• _BRIEF 1_
Quote the passage on museum works between "Whether fashioned from" and "skill as imagination.", inclusive.
• _BRIEF 2_
According to the passage on museum works, how did the mammoth Ellie May get her name?

• _GIVEN PASSAGE_
■ ■ ■ ■ ■
Who says it’s a man’s world? Not one but three revered female figures were singled out as exemplars of community. Two Hindu deities made the cut: Parvati, the first student of yoga and the goddess of marriage and family, and a nameless yogini of fine detail (note her wrinkled lips), who likely guarded her community’s temple. And there’s also a headdress representing D’mba, the universal mother of Guinea’s Baga people, who presided over each agricultural and human life cycle.

Wave

Meadows Center
Meadows Museum

(2002) Santiago Calatrava
Meadows Museum
Dallas
“Since Wave’s inauguration as the first large-scale work by Santiago Calatrava to be installed in the U.S., the artist has become a favorite son of Dallas, receiving an honorary degree from SMU and designing its two signature bridges over the Trinity River. Standing at the entrance to the university, Wave is one of the most well-known and photographed landmarks on campus.” Nicole Atzbach, curator

Ellie May, Columbian Mammoth from Ellis County, Texas

Perot Museum of Nature and Science
Dallas
“The discovery of this young female mammoth generated great excitement in southern Ellis County when she was found, with large crews assisting in the early stages of her excavation. When she was donated to the Perot Museum the entire north Texas region seemed to ‘adopt’ her, with attention generated by live EarthCam feeds from the dig, media frequenting the site, and even local schools bussing in to see the skeleton in the ground and hear the tale of the mammoth and the bygone time in which she lived. Her name came from being discovered in Ellis County during the month of May.” Ron Tykoski, director of paleontology lab

Craft

Whether fashioned from clay or marble or fabric—or even facial expressions—the works singled out here elevate the otherwise ordinary into new and startling configurations. They speak of excellence, underscoring a common theme: that the act of creation is as much about skill as imagination.
■ ■ ■ ■ ■
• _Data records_
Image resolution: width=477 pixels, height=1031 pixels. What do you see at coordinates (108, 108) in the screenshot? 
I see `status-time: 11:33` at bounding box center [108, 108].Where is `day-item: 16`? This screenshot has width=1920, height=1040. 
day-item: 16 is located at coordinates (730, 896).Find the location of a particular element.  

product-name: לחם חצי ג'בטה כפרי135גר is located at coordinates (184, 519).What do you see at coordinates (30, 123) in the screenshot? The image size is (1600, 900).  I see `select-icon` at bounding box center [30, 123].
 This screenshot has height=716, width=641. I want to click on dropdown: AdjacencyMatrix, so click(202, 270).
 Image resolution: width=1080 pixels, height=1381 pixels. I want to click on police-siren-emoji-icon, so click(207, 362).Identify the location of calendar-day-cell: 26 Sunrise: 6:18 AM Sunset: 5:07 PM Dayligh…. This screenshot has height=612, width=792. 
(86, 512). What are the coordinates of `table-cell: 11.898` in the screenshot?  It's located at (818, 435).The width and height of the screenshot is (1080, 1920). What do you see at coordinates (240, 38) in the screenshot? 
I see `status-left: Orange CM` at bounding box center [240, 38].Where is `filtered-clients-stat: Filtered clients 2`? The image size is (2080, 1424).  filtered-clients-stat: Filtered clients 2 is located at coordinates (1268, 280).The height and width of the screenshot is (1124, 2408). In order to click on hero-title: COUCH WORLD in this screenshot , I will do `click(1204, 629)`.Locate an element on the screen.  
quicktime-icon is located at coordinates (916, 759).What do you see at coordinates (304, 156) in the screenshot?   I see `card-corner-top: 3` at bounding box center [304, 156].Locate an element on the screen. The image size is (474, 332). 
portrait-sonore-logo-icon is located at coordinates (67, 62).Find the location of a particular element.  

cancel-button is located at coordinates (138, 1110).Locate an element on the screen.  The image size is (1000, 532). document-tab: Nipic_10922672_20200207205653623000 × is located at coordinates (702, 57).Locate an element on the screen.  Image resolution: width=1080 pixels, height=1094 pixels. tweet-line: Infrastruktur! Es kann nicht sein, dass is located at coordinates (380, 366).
■ ■ ■ ■ ■
• _PROBLEM SOLUTION 1_
Whether fashioned from clay or marble or fabric—or even facial expressions—the works singled out here elevate the otherwise ordinary into new and startling configurations. They speak of excellence, underscoring a common theme: that the act of creation is as much about skill as imagination.

• _PROBLEM SOLUTION 2_
She was discovered in Ellis County during the month of May.